A total of ten CBCT scans were selected at random, while ensuring that all defined stages were included at least once. These scans were assessed by three distinct groups of investigators, comprising dental students, orthodontic residents, and practicing orthodontists (each group comprised of five examiners). The assessment was conducted using a dynamic free-screening procedure. The examiners performed an independent evaluation and were required to orient the CBCT slices themselves, as instructed in training, to analyze midpalatal suture maturation. The number of examiners in each group was based on the study by Obuchowski, in which medical imaging studies were performed by 5–10 examiners [13]. The examiners were provided with training materials and an evaluation scheme in the form of a handout describing the radiological features at each maturity stage and accurate figures and flowcharts as described by Angelieri et al. to assess the midpalatal suture maturation stage. Prior to the assessment of the ten selected CBCT scans, all examiners were provided five different CBCT scans for training purposes. Examiners who had not acquired CBCT expertise were instructed using the software. Students were selected from higher semesters to ensure that they had adequate anatomical knowledge. A repeat assessment was performed after two weeks to measure the intra-rater reliability for each examiner. The software programs Medas (EDV Grundysteme, Margetshöchheim, Germany) and IBM SPSS Statistics 29 (IBM, Armonk, USA) were used for statistical analyses. Data distribution was analyzed using descriptive statistics and the Kolmogorov–Smirnov test. Weighted Cohen´s kappa was employed to determine the intrarater reliability for the benchmark classification and for inter- and intraexaminer agreement of the pooled performance for each group of dental students, orthodontic residents and orthodontists. Additionally, the agreement to the benchmark classification for each group was assessed using Cohen's kappa (k). The interpretation of kappa values was conducted in accordance with McHugh's classification system, which categorizes the level of agreement as follows: k ≤ 0.20 as none, k = 0.21 ≤ 0.39 as minimal, k = 0.40 ≤ 0.59 as weak, k = 0.60 ≤ 0.79 as moderate, k = 0.80 ≤ 0.90 as strong, and k > 0.90 as almost perfect [14].

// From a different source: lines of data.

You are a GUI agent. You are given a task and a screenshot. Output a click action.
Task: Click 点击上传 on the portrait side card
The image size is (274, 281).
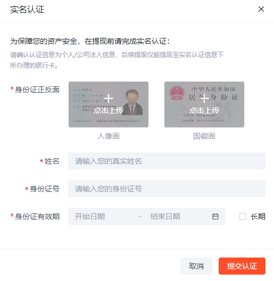109,110
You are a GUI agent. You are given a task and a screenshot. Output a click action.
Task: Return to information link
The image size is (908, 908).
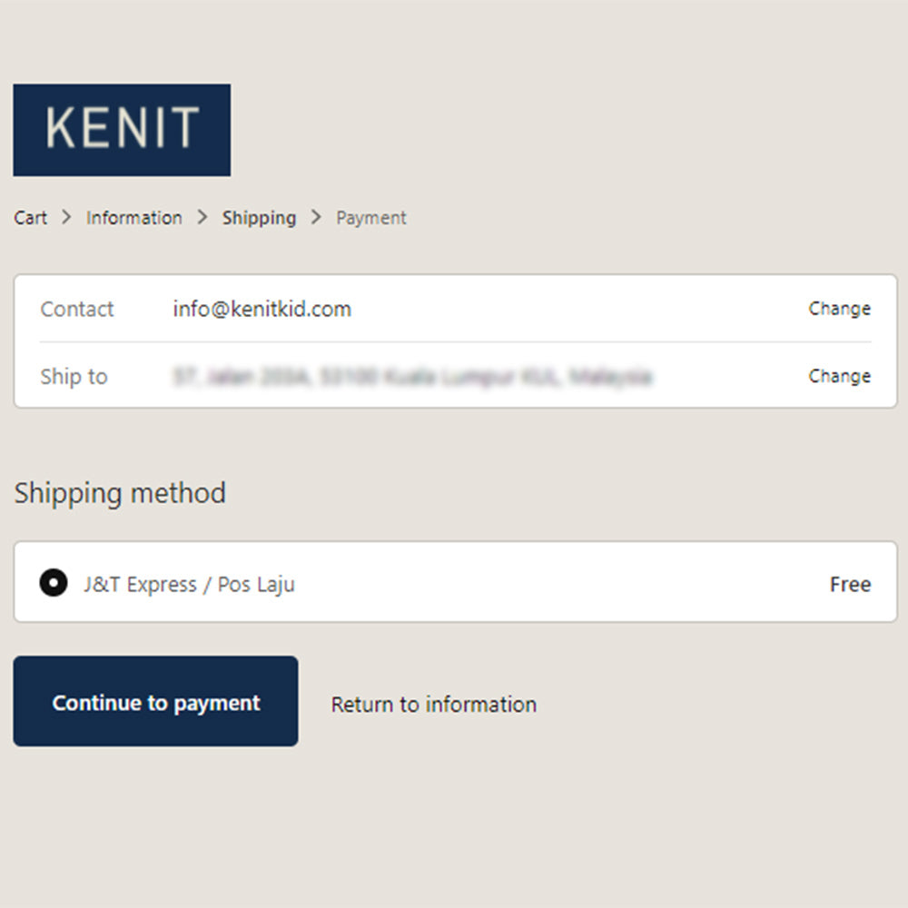point(433,704)
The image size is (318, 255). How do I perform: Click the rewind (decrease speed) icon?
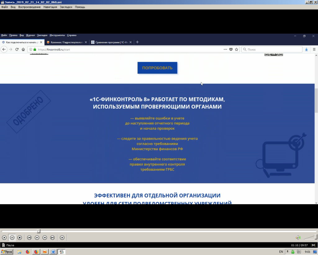click(37, 238)
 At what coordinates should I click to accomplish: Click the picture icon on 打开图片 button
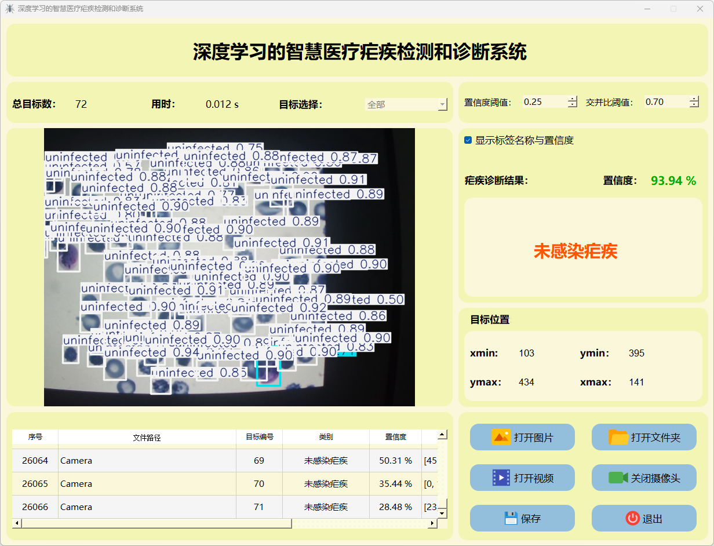(501, 437)
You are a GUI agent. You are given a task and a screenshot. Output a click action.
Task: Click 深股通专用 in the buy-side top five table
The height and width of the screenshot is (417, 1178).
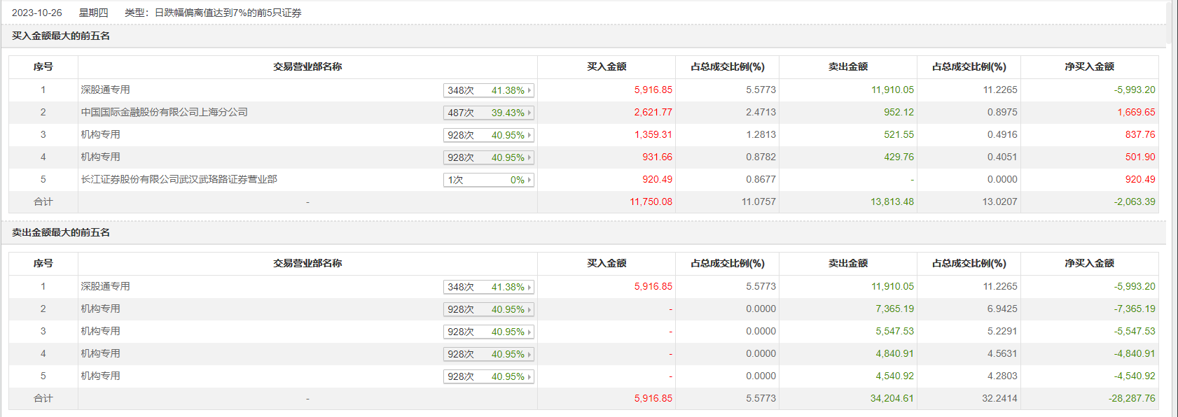pyautogui.click(x=105, y=90)
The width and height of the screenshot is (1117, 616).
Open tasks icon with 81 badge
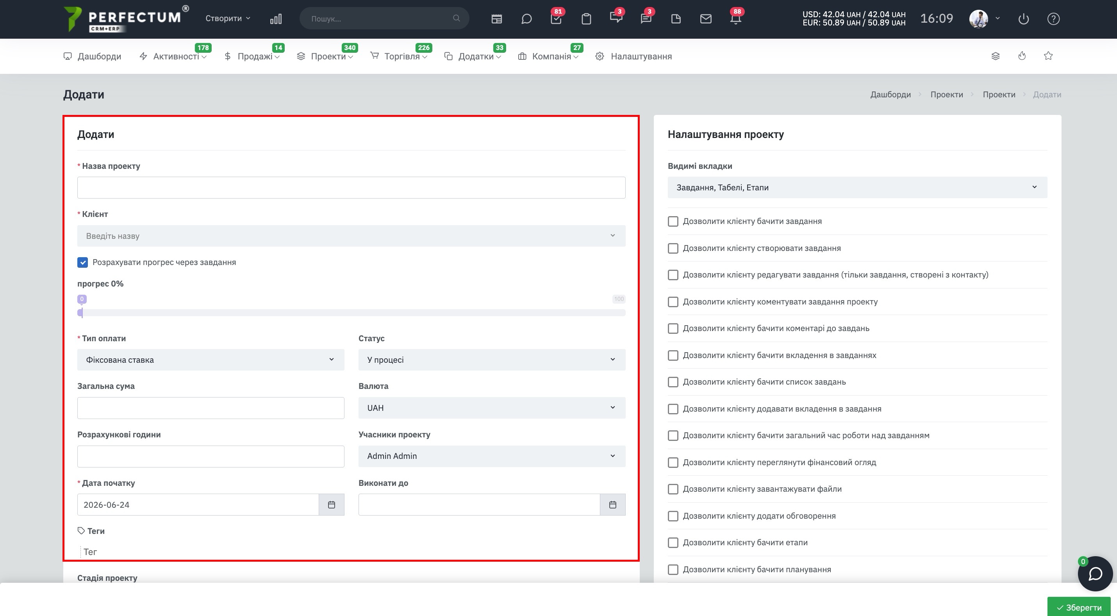tap(556, 19)
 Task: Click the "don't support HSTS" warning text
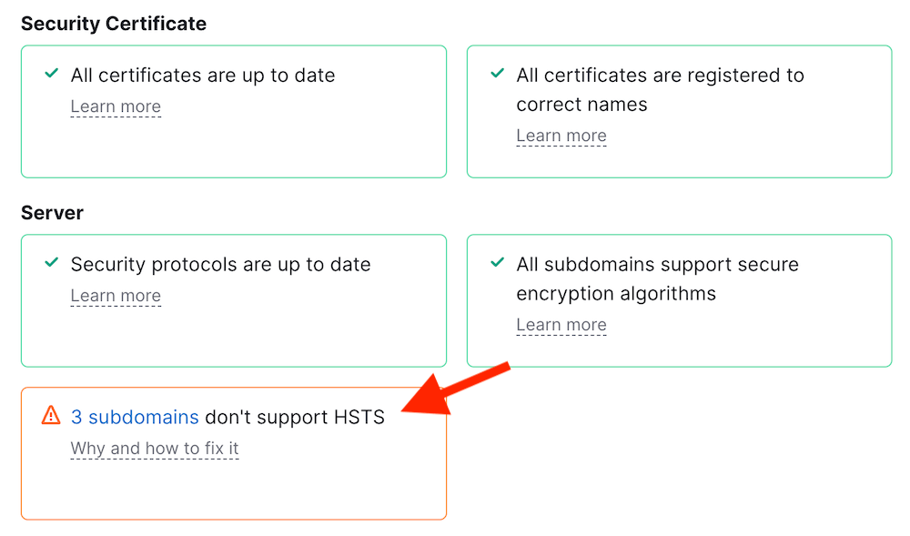point(295,418)
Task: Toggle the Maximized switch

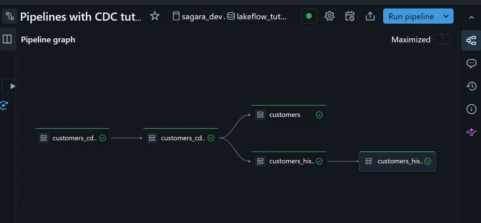Action: [x=442, y=40]
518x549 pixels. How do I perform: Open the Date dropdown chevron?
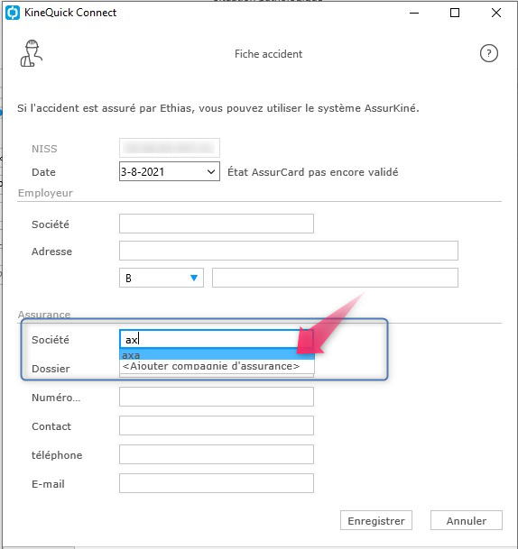tap(211, 172)
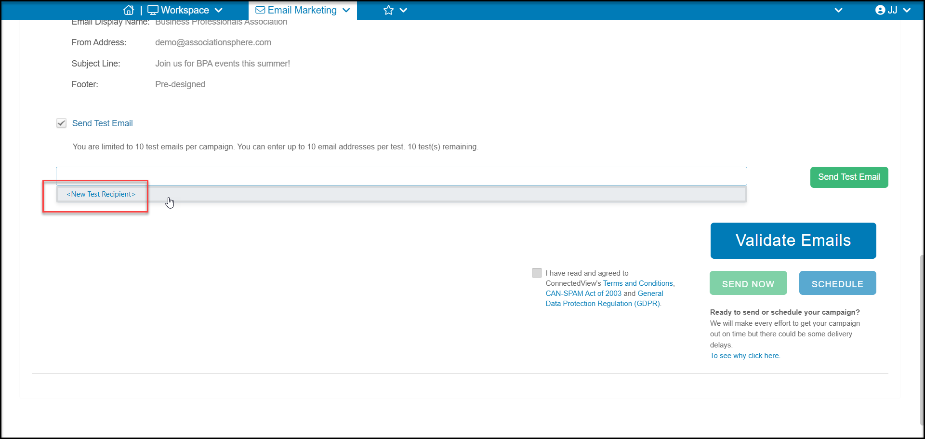Click the Validate Emails button

pos(793,240)
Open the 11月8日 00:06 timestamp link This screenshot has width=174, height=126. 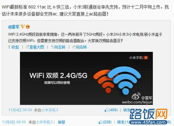click(x=20, y=110)
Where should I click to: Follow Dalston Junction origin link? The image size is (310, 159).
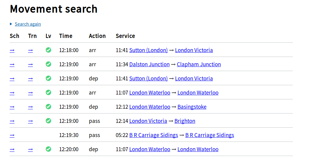[149, 64]
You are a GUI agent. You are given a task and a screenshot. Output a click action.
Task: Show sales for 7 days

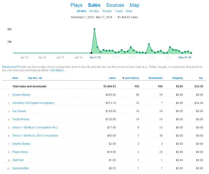(119, 11)
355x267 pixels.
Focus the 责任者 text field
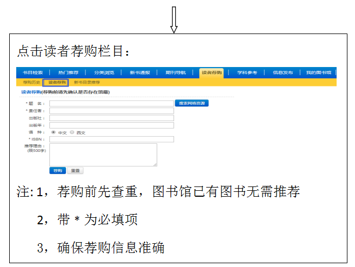coord(111,111)
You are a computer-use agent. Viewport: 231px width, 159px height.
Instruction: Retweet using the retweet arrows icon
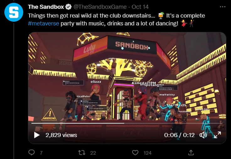tap(82, 153)
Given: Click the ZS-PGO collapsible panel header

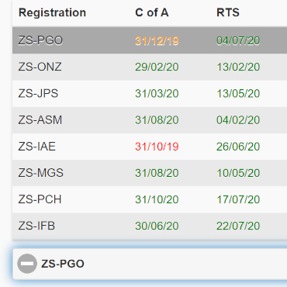Looking at the screenshot, I should click(150, 264).
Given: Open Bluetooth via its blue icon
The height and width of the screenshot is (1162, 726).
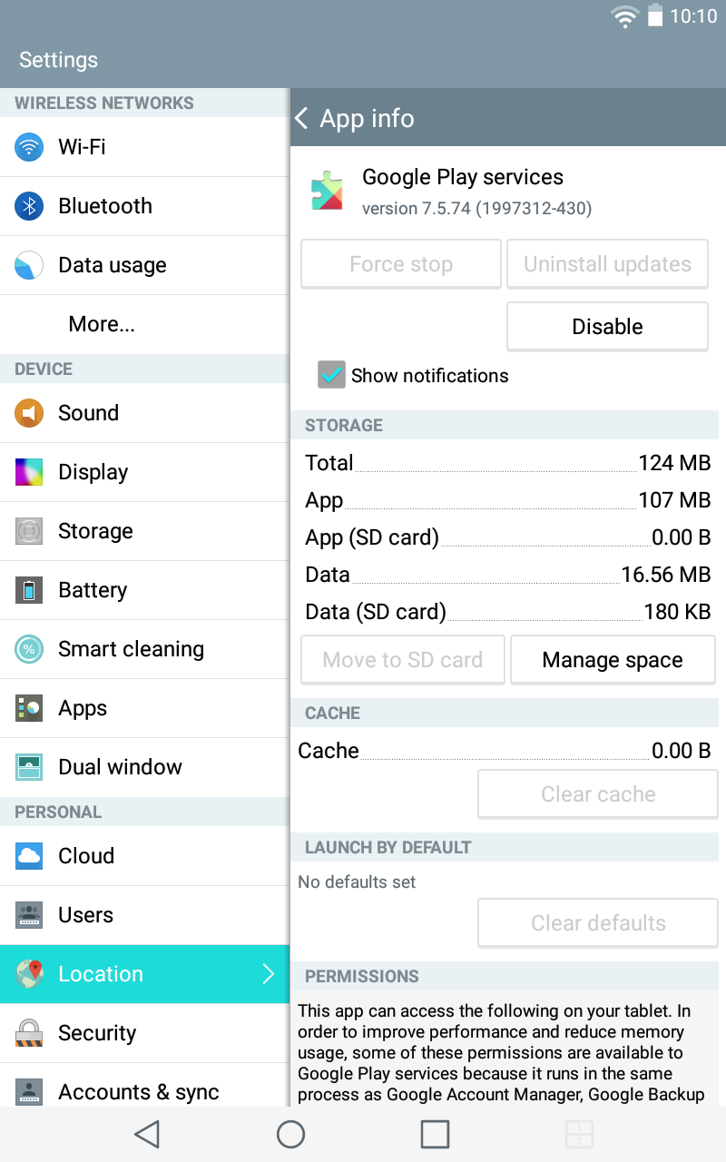Looking at the screenshot, I should (29, 206).
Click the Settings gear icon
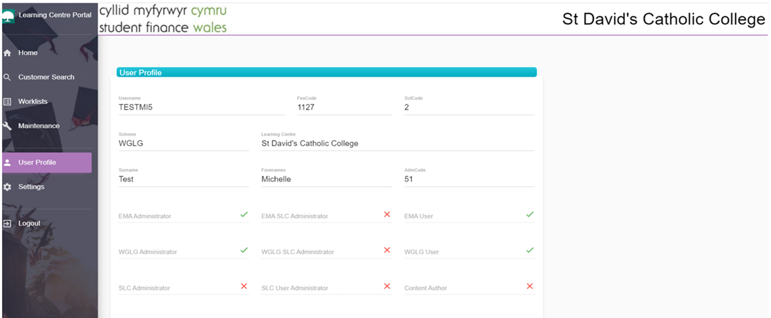Viewport: 771px width, 318px height. click(x=7, y=187)
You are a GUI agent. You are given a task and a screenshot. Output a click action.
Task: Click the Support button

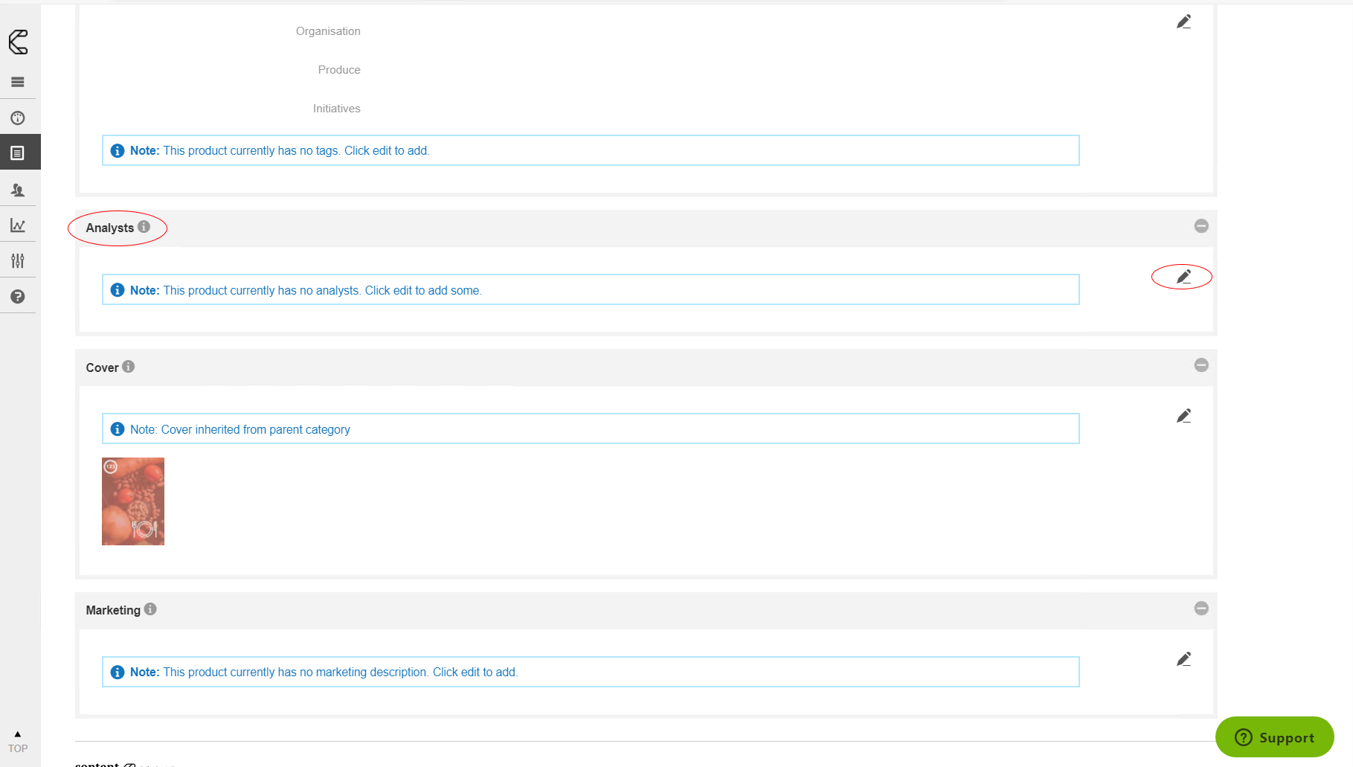[x=1274, y=737]
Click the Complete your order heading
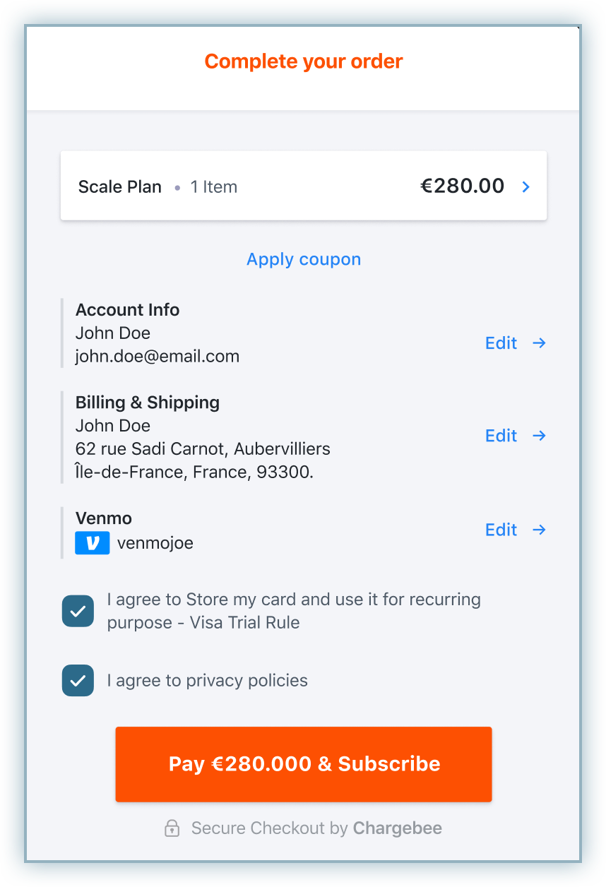606x887 pixels. pyautogui.click(x=304, y=61)
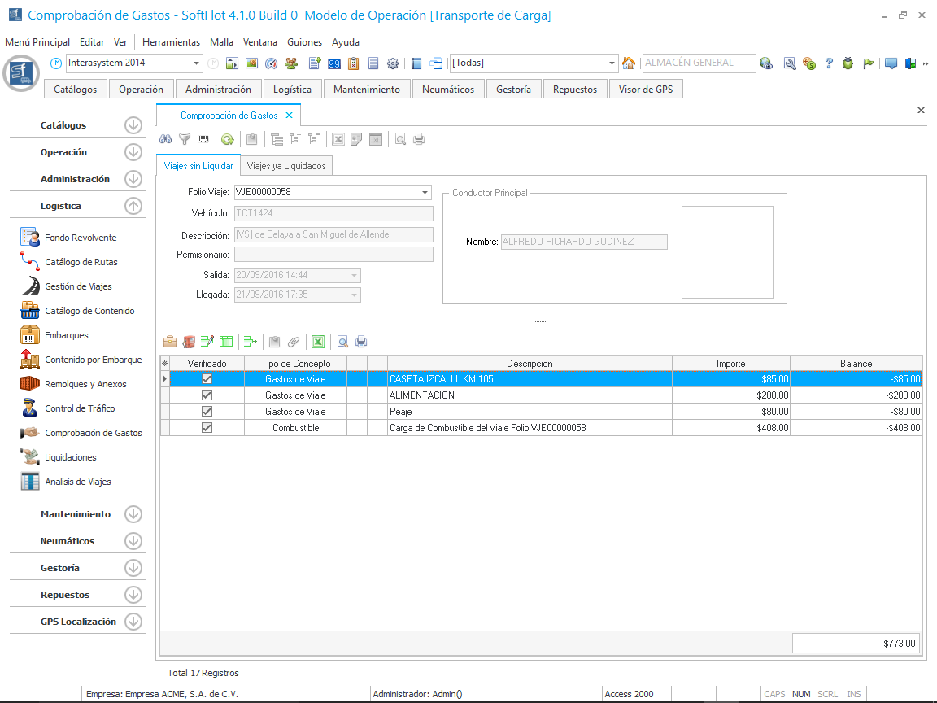Screen dimensions: 937x703
Task: Click the binoculars search icon
Action: 165,139
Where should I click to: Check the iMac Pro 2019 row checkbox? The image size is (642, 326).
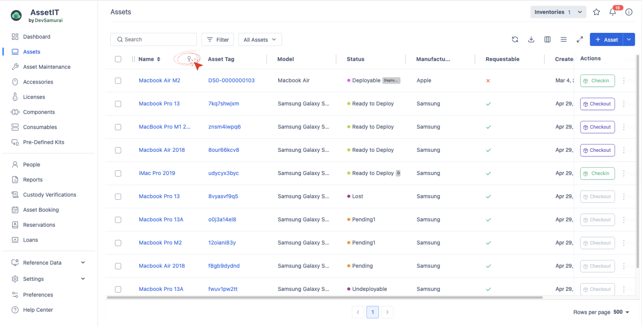(x=118, y=173)
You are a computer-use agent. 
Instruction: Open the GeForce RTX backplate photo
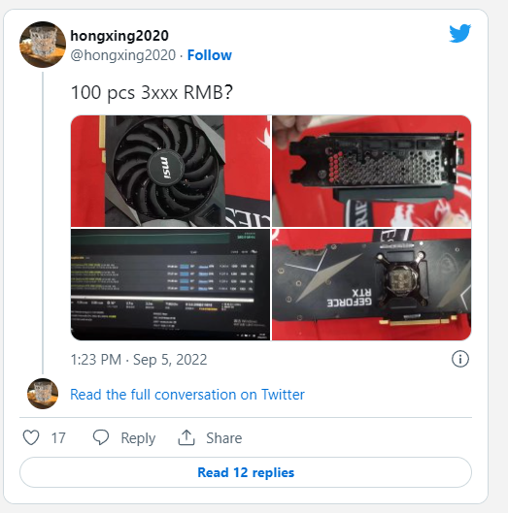click(372, 285)
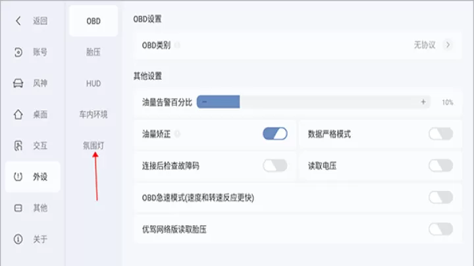Click the 外设 peripherals power icon
474x266 pixels.
pos(18,176)
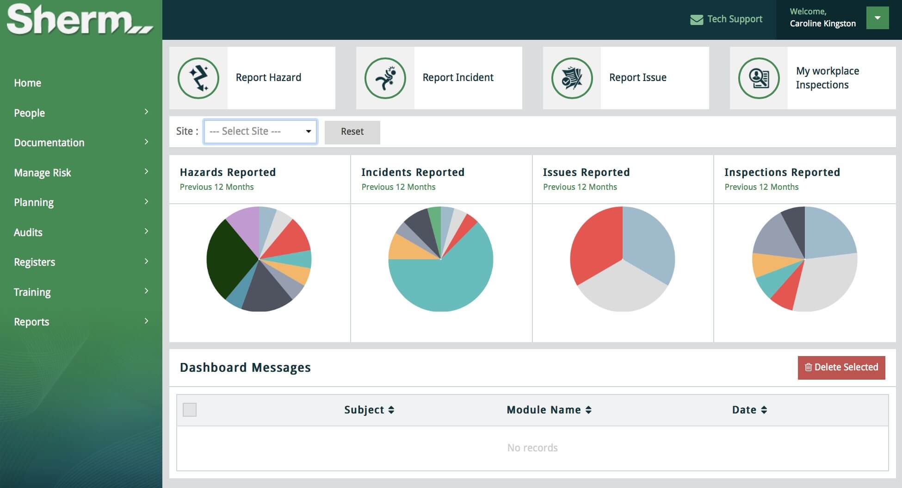
Task: Open the My workplace Inspections icon
Action: [x=759, y=78]
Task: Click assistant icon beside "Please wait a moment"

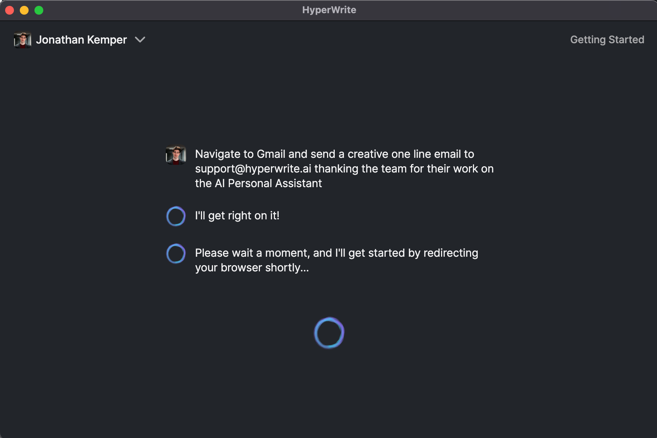Action: point(176,253)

For the level of intra-rater reliability exhibited by the individuals, a Kendall-tau correlation analysis was conducted and assessed in accordance with the classification system established by Chan, in which ratings of r < 0.3 were deemed poor, r = 0.3 ≤ 0.5 were considered fair, r = 0.6 ≤ 0.8 were categorized as moderately strong, and r > 0.8 were characterized as very strong correlation [15].

In addition to evaluate the deviation from the benchmark classification and compare the respective groups for diagnostic performance, stages A-E were coded in numbers 0–4. The classified values were summed for the respective examiners and the values of the benchmark classification were subtracted. Finally, the mean values for the respective groups were calculated, in analogy to the study of Barbosa et al. utilizing median values [16], and Wilcoxon pairwise comparison analysis was performed to compare for significant differences between the groups. The significance level for all statistical tests was set at p < 0.05.